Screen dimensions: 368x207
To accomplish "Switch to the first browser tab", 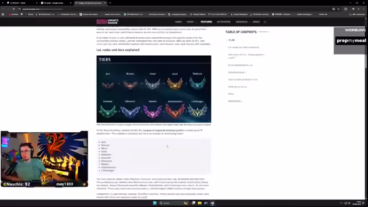I will tap(21, 3).
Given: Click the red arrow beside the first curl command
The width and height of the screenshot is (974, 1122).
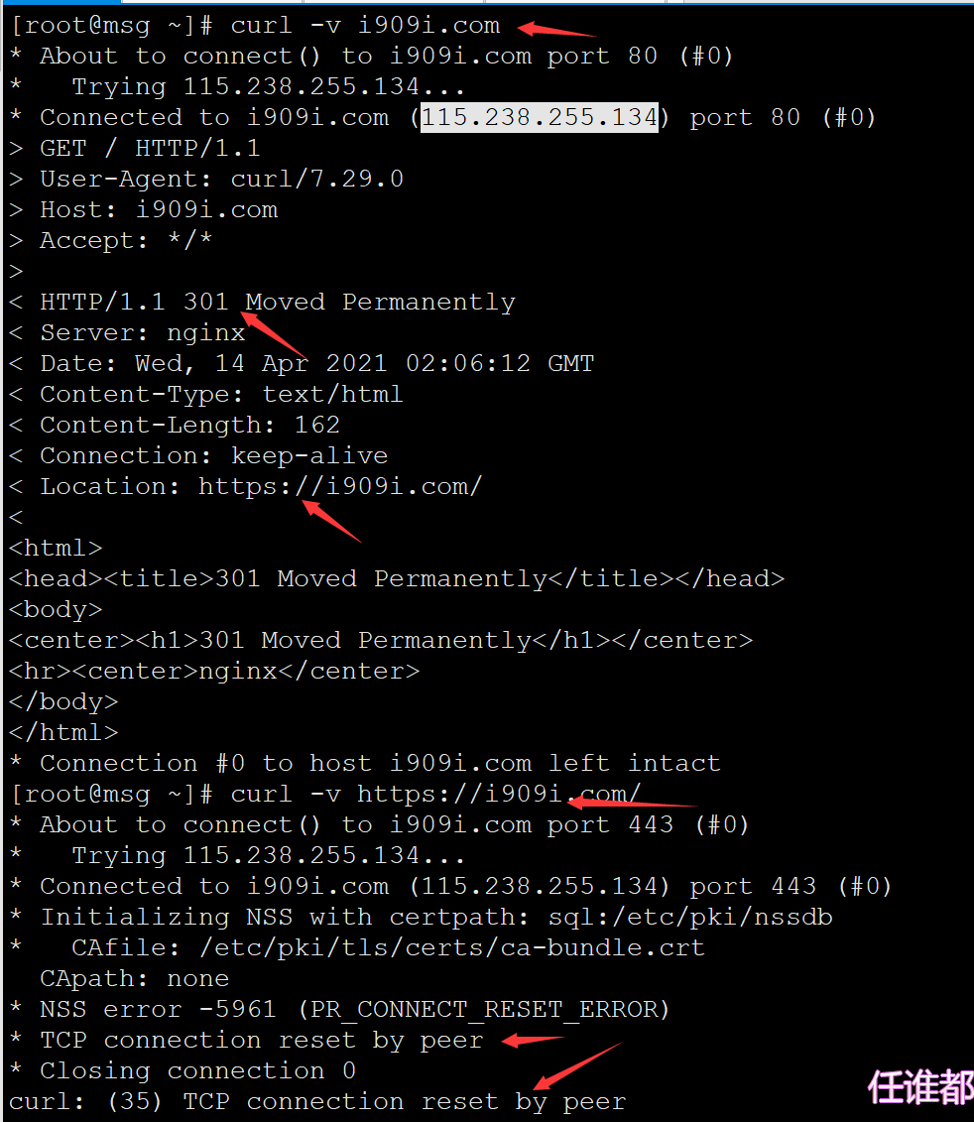Looking at the screenshot, I should pos(556,30).
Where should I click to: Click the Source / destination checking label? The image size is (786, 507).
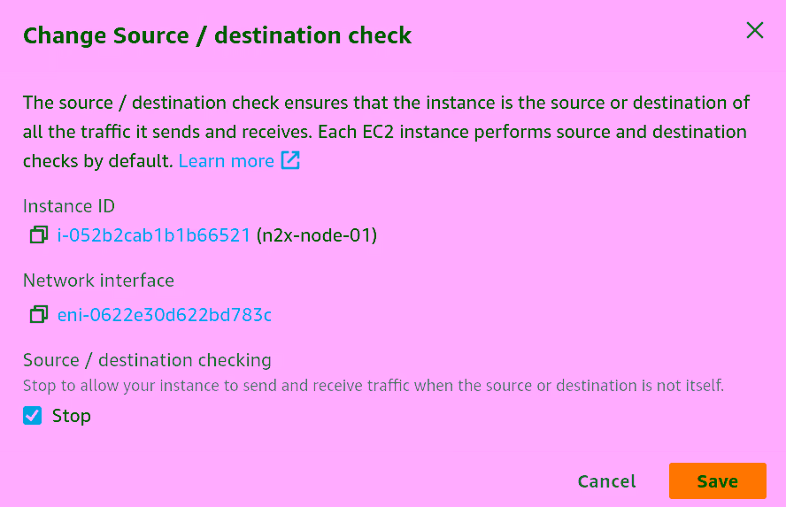pos(147,360)
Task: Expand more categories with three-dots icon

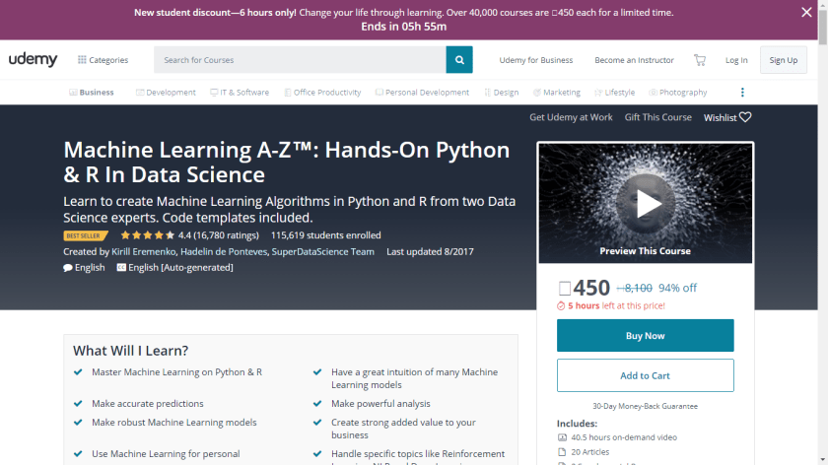Action: pos(742,93)
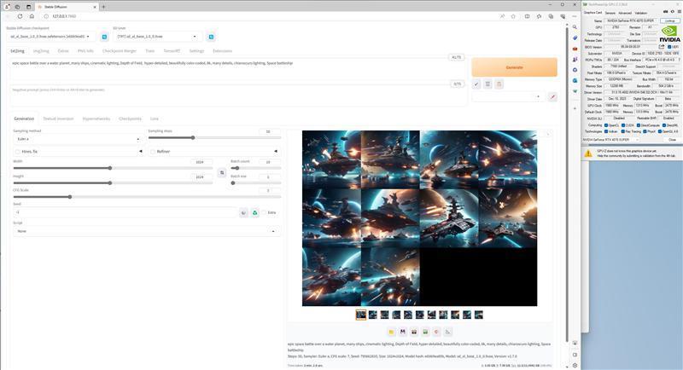Viewport: 683px width, 370px height.
Task: Refresh the Stable Diffusion checkpoint list
Action: (x=105, y=37)
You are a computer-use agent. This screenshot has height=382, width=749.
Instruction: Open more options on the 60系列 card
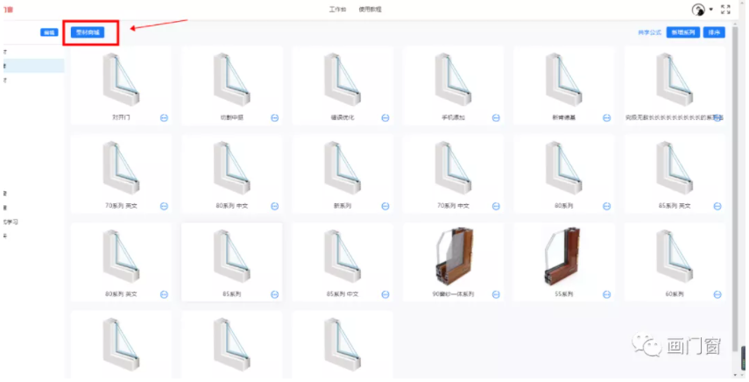point(717,294)
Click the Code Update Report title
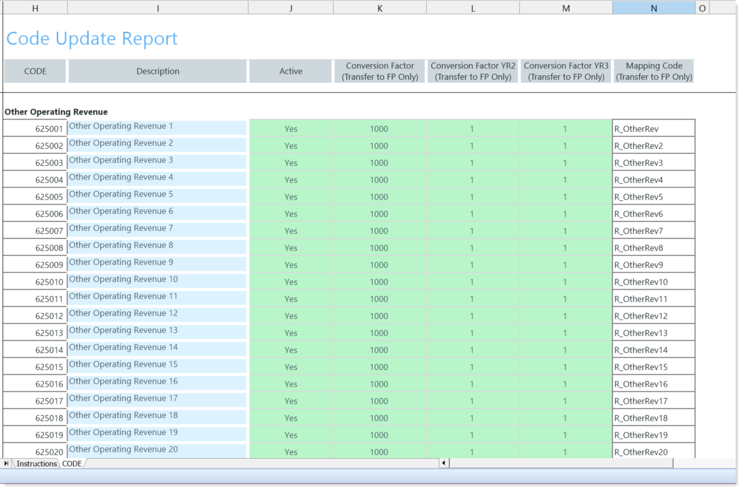 (92, 39)
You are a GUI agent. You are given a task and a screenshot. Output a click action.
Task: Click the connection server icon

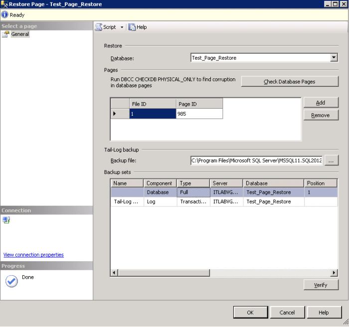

_DIRECTIONS FOR THIS TASK_: Copy out, in full, each line above that has the word "agent" in it.

_OUTPUT FOR THIS TASK_:
You are a computer-use agent. This screenshot has height=382, width=749.
You are a GUI agent. You are given a task and a screenshot. Output a click action.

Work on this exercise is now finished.